How to complete this task
In the entries below, find the line with "Given: Toggle the Recently Updated filter" and print exactly every line from there up to and including the line with "You are a GUI", with no other lines.

Recorded data
=====

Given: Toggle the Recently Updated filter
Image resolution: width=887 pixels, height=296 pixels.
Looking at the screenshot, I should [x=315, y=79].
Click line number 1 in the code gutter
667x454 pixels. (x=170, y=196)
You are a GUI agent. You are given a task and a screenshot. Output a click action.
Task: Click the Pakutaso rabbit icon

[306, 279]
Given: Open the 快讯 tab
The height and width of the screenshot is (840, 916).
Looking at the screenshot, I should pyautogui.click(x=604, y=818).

=====

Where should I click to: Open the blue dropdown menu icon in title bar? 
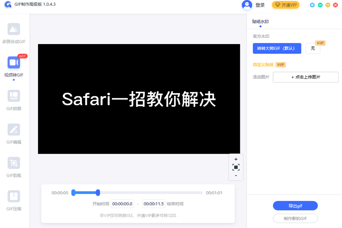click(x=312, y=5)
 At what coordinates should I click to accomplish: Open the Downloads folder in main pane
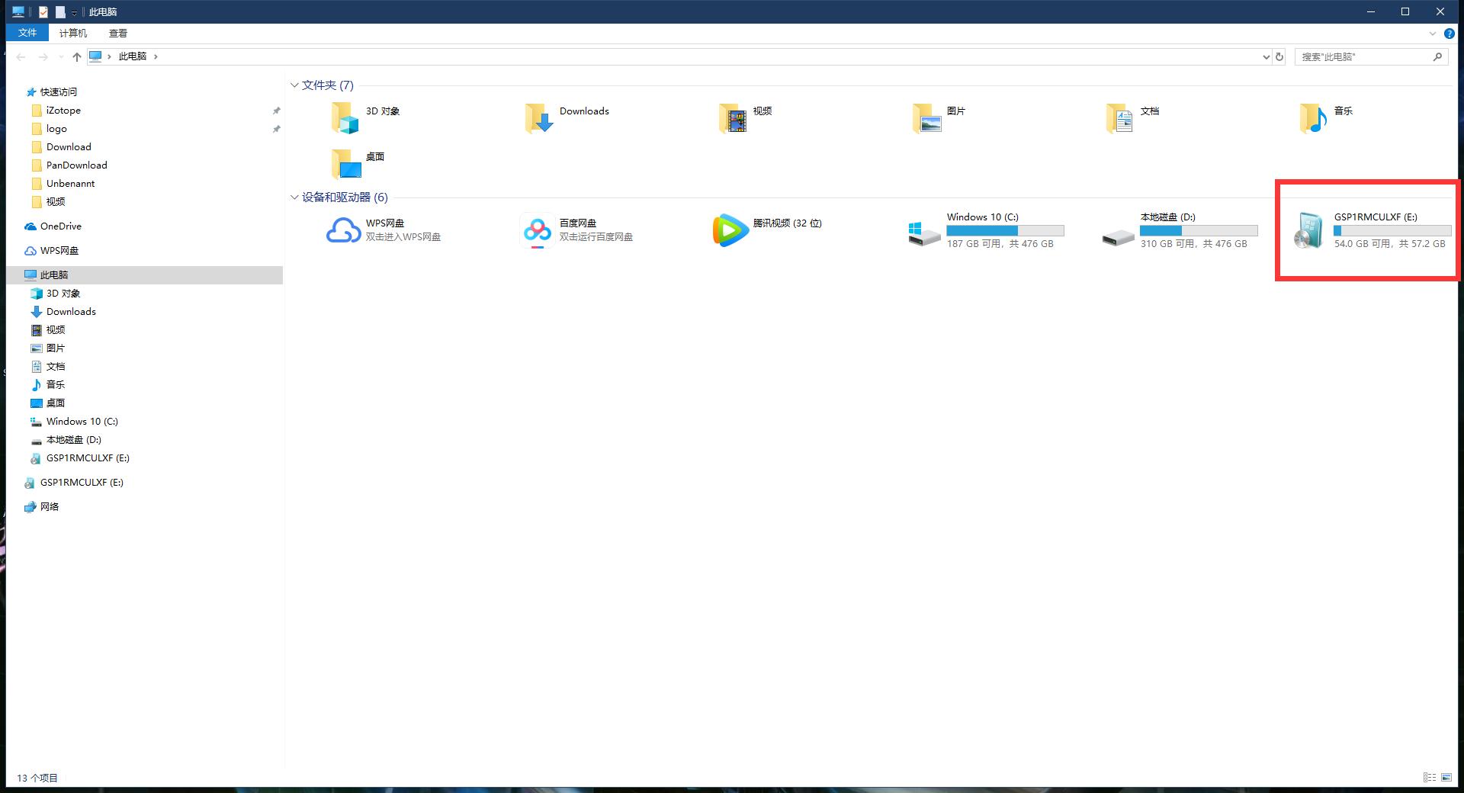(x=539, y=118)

=====

Task solution
Given: Toggle the Recently Updated filter
Image resolution: width=887 pixels, height=296 pixels.
Looking at the screenshot, I should [x=315, y=79].
Click line number 1 in the code gutter
667x454 pixels. (x=170, y=196)
You are a GUI agent. You are given a task and a screenshot. Output a click action.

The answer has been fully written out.